Monday, September 22, 2008

You Just Bought That Hog?


My husband and I decided last month that we really wanted to buy a hog from the county fair to support one of the local 4-H kids. On a bright Saturday morning we left for the Apache County fair on a whim.

Half an hour drive from our house brought us to the lovely little town of St. Johns, Arizona. The landscape is high desert, and most residents are involved in agriculture or ranching.

Dear Husband was disappointed by the fair. Located right next to the small St. Johns airport, the fairgrounds included a tiny carnival setup, a short length of vendors and food booths, a commercial building, fair exhibit building, and a couple barns for livestock.
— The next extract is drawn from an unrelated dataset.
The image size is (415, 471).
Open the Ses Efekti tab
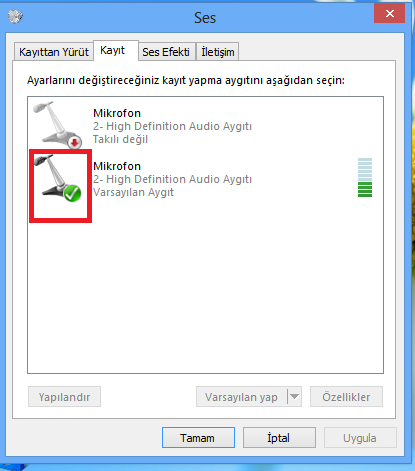click(167, 52)
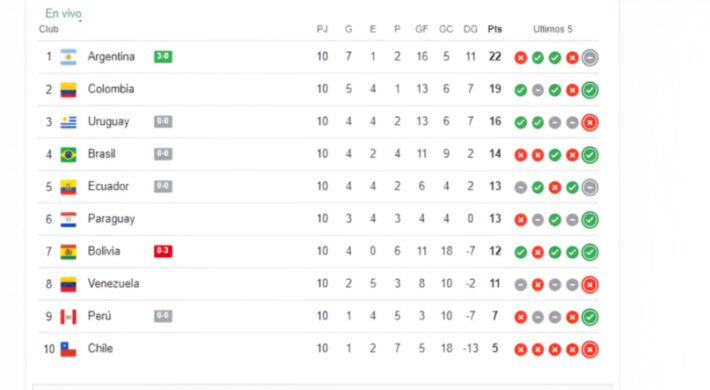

For me, this is pretty close to the county fair I grew up with in New Mexico. If you were a lucky student from the area, you got your project of whatever type – clothing or baking or painting or growing vegetables or raising livestock – entered into the fair at Cliff, New Mexico, for all of Grant County to judge. It was a well-attended event each year and considered an honor to win the blue ribbon.

Dear Husband used to raise dairy goats when he was a young lad. His goats, apparently, were the first place winners in every competition and highly sought after by goat buyers of southern California, where the county fairs were much bigger.
So we both had our memories of the annual county fair – each very different.
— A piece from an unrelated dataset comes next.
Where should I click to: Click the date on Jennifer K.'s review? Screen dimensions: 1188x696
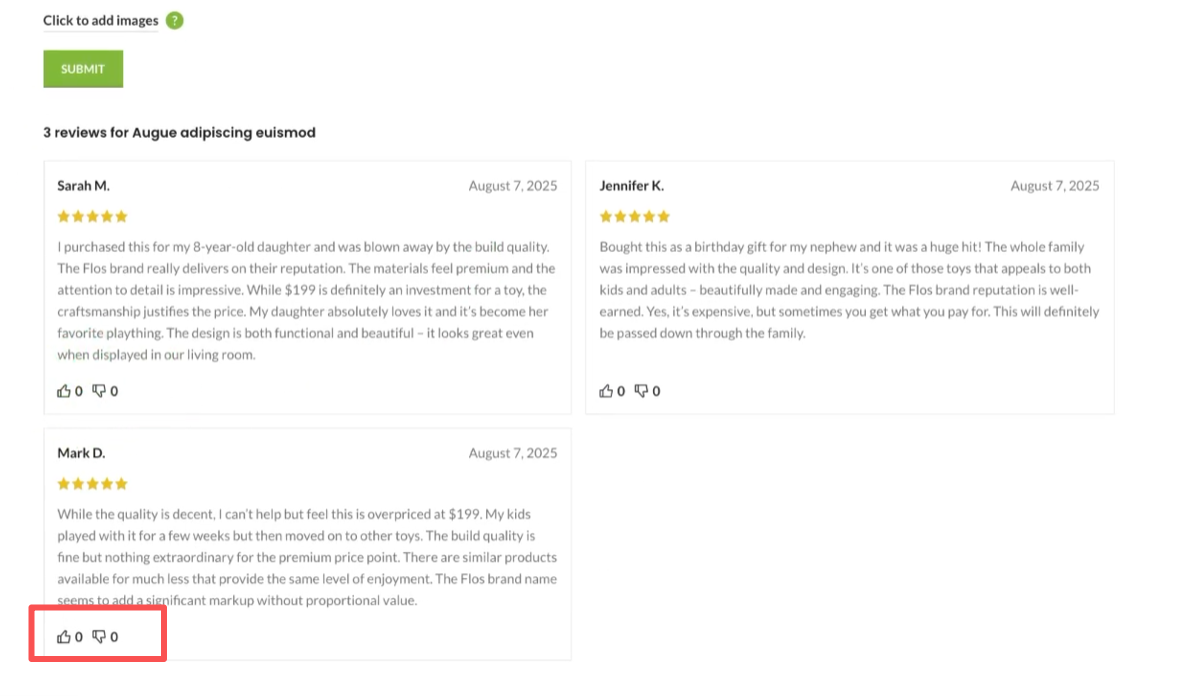coord(1055,186)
We registered as bidders at the livestock auction and received our hand-printed number on an index card. While we waited for the auction to begin we walked around the fairgrounds, looking at exhibits and vendor booths, and baking under the sun in our cowboy hats, jeans, and boots.

As the livestock auction started, we took a seat in the bleachers around the arena, me on the left and Dear Husband to my right. The order was determined by the animal’s place, starting with the Grand Champions of each breed and ending with the animals which didn’t place at all. Dear Husband and I decided on our maximum bid amount and agreed that we would wait until the end to buy. After all, we just wanted some ham and pork chops and bacon and sausage – our hog didn’t need to be a grand prize winner.
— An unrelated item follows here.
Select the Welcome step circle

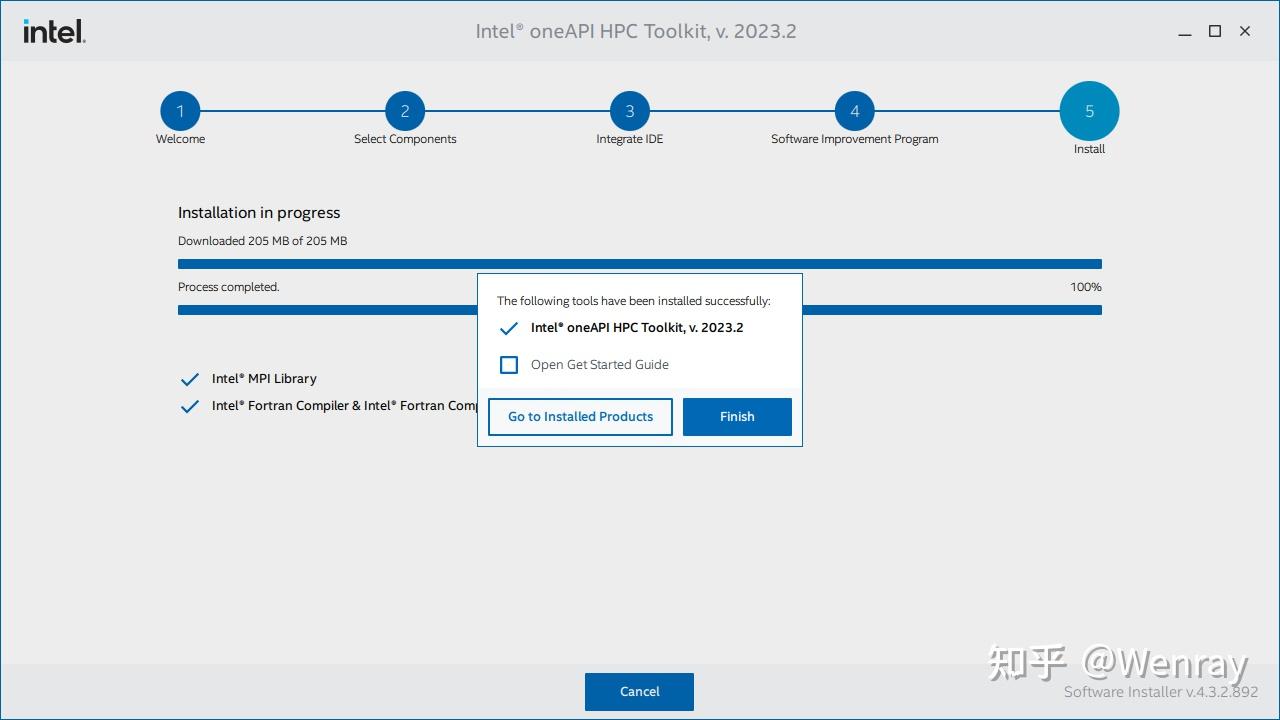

The Grand Champions were auctioned off and next up was the Grand Reserve Champions – just a step below the big winners. The Reserve Champion hog came out into the arena led by a young man wearing jeans and shirt and tie, typical attire for a 4-H kid.

The bidding started out weak and out of the corner of my eye I noticed Dear Husband take our bidder card out of his shirt pocket, not thinking about it too much.

The auction spotter did his job efficiently, going back and forth and pointing out bidders to the auctioneer. Before I even realized the bidding was over, the spotter pointed directly at me and Dear Husband and said “Sold!”

I turned to look at my husband and asked him with a tone of disbelief, “You just bought that hog?”

Everyone seated around us started laughing. How had I not kept up with what was going on?

We could have paid less for our hog, most assuredly. But Dear Husband was determined to give the kid a fair price for the Reserve Champion animal he’d raised for months and honestly, what we paid probably didn’t even cover the feed.

While we wait for our hog to be butchered, I’m reminding myself that next year, I’m going to be in charge of the bidding card and pay much closer attention to what’s going on.